(a) This is a Schematic drawing of the valleytronic logic gate (b) Operation of the valleytronic logic gate (c-e) Electrical characteristics of the valleytronic logic gate (f) Traditional reversible logical operation (g) Valleytronic-based reversible logical operation Credit: Singapore University of Technology and Design (SUTD)


In many two-dimensional (2D) materials, electrons not only possess charge and spin, but further exhibits an unusual quantum feature known as "valley". Simply speaking, electrons residing in many 2D materials can live in well-separated energy minima, and the "address" describing which minima these electrons belong to is known as "valley". The use of this "valley address" to encode and process information forms the core of a new vibrant research field known as "valleytronics".

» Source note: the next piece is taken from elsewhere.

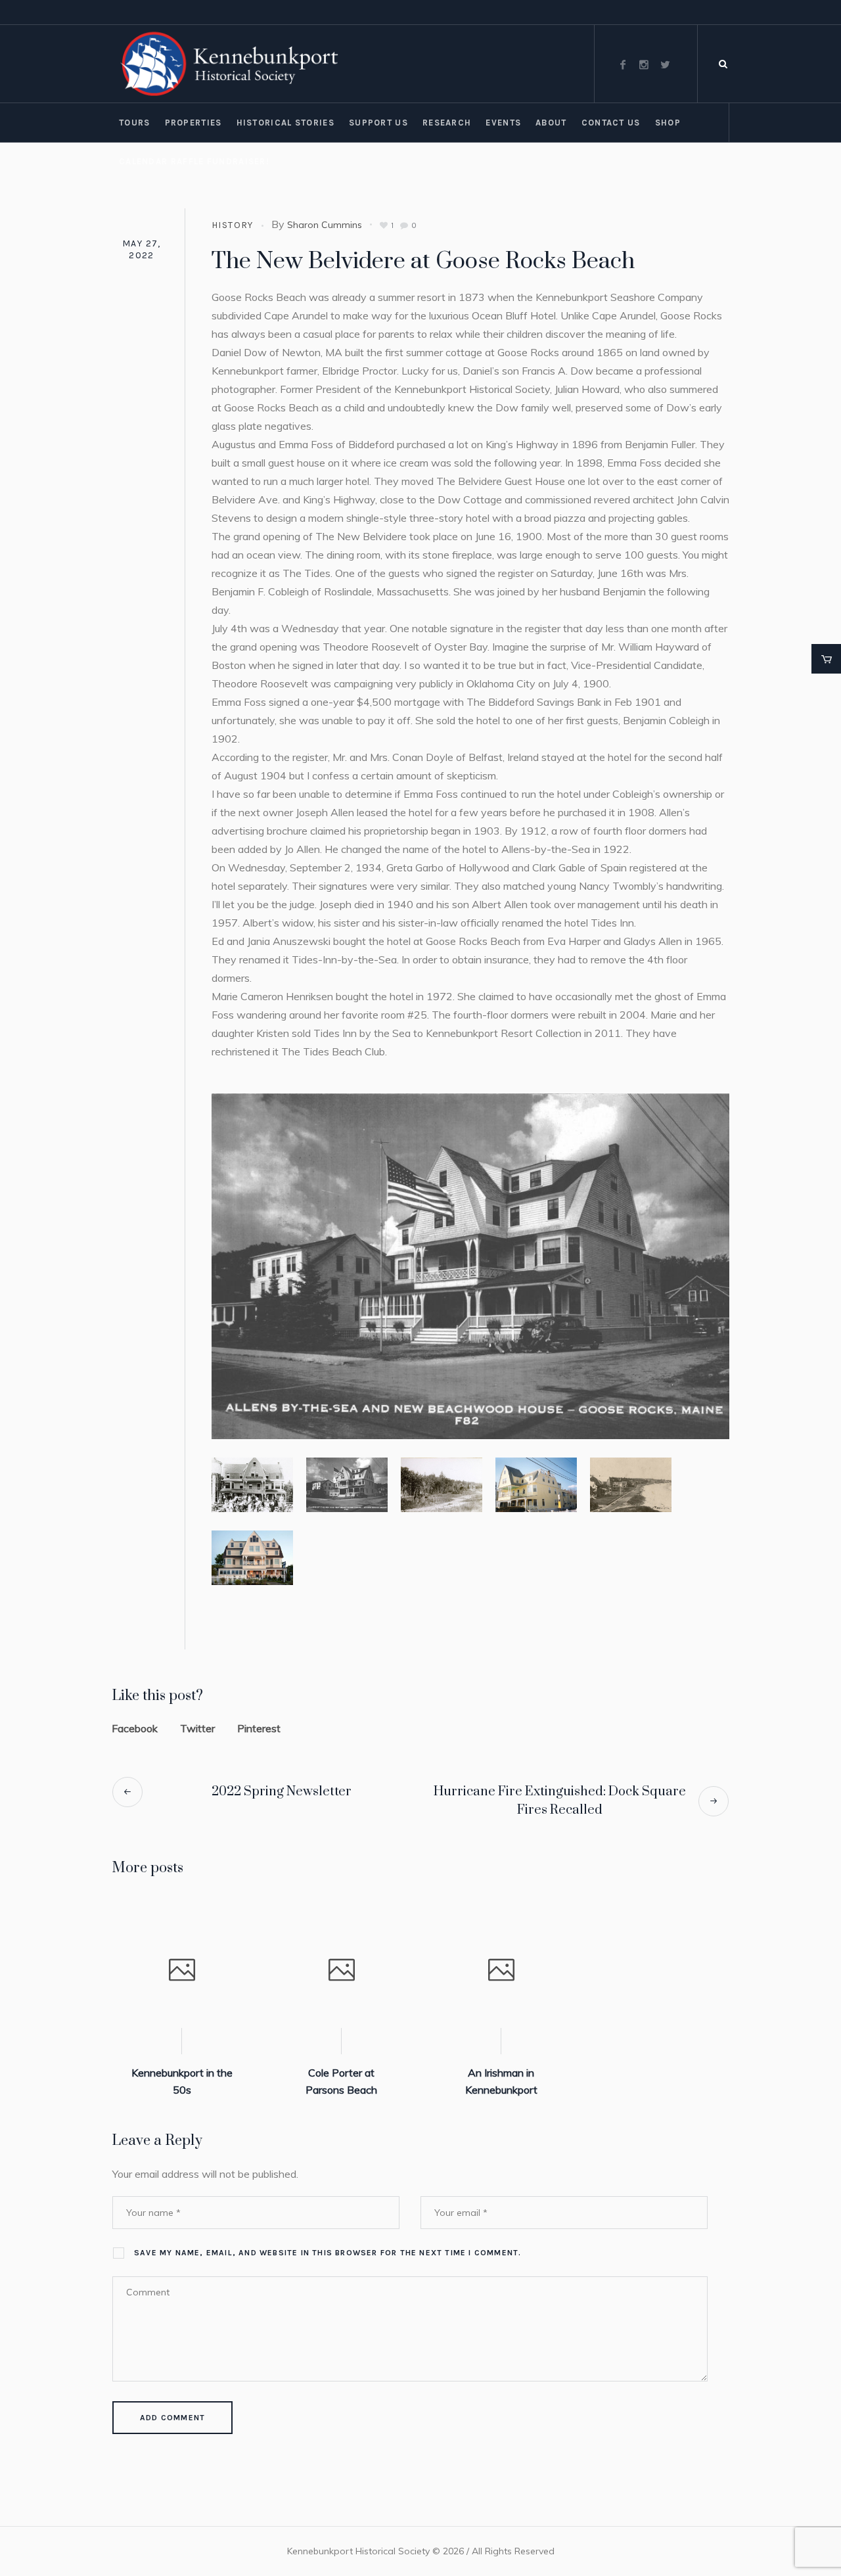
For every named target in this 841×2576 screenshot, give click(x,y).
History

Despite much anticipation of valleytronics being a candidate for 'beyond CMOS' technology and to continue the legacy of Moore's law, its progress is severely hindered by the lack of practical designs for a valleytronic-based information processing unit. One major challenge in valleytronic is the construction of a "valley filter". Valley filter can produce electrical current composed dominantly of electrons from only one specific "valley". It serves as a fundamental building block in valleytronics.

By harnessing the unusual electrical properties of 2D materials such as few-layer black phosphorus and topological Weyl/Dirac semimetal thin films, researchers from the Singapore University of Technology and Design (SUTD) designed a versatile all-electric-controlled valley filter and demonstrated, for the first time, a concrete working design of valleytronic logic gate capable of performing the full set of two-input Boolean logics.

"A particularly remarkable finding is a previously unexplored approach of achieving logically-reversible computation by storing information in the electron's valley state," said first-author Dr Yee Sin Ang from SUTD.

Conventional digital computers process information in a logically-irreversible fashion. This leads to a serious logical issue – upon receiving a computational output, an end-user cannot unambiguously identify the original input information that produces this output.

Making digital computing logically-reversible is not only interesting in terms of fundamental information science, but also has broad applications in areas such as cryptography, signal and image processing, quantum computing, and is ultimately required to improve the energy efficiency of digital computers beyond the thermodynamic bottleneck also known as Landauer's limit. Due to its immense potentials, enormous research efforts have been devoted to the search for a practical reversible computer since the 1970s.

The traditional way of making a logically-reversible computer relies heavily on complex circuitries that inevitably generate large quantities of wasteful bits. These complex and wasteful methods have prevented reversible computing from gaining widespread industrial and commercial interests.

The key novelty of the valleytronic-based reversible logic gate proposed by SUTD researchers is that the device stores additional bits of input information in the valley state of the computational output to achieve logical-reversibility. This valleytronic approach bypasses the need of complex circuitries and significantly reduces the generation of wasteful bits. Such simple architecture is also more compatible with the ever-growing industrial and commercial demands for compact smart devices with ever-shrinking physical sizes.

Co-author and principal investigator of this research, SUTD Prof Ricky Ang, said: "The union of valleytronics, digital information processing and reversible computing may provide a new paradigm towards the future of ultimately energy-efficient computer with novel functionalities."